**Directions**: Across the records below, count every line that contains the string "will", then report the count alone.

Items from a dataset
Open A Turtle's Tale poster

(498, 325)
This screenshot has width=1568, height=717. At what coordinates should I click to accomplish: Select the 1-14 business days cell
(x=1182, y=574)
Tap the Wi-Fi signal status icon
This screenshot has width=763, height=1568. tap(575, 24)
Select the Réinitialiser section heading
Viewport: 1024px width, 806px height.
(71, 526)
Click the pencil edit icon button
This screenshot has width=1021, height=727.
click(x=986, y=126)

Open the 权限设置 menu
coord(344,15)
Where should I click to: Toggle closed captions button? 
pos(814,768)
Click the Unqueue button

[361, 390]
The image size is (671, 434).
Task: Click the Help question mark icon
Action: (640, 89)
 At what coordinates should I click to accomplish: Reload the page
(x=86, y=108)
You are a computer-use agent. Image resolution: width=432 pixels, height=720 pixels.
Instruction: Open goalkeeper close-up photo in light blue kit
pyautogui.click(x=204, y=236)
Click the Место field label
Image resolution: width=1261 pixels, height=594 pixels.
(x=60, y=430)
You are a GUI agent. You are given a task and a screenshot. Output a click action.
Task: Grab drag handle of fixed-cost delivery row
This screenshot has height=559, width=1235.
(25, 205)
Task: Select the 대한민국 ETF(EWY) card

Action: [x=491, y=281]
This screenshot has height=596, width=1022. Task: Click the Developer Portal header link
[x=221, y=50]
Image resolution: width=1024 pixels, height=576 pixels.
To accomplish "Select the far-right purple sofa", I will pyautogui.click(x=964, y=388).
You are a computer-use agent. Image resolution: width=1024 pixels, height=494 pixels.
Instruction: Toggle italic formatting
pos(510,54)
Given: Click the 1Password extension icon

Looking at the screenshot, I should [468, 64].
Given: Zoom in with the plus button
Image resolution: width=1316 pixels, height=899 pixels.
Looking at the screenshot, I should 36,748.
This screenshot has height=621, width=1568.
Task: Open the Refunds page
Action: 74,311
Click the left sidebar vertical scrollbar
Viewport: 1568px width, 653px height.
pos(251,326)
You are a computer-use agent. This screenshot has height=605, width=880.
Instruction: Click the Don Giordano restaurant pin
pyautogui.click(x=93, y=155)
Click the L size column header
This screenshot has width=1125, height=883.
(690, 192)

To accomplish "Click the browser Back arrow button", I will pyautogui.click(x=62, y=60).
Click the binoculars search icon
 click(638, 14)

**Finished task**: 2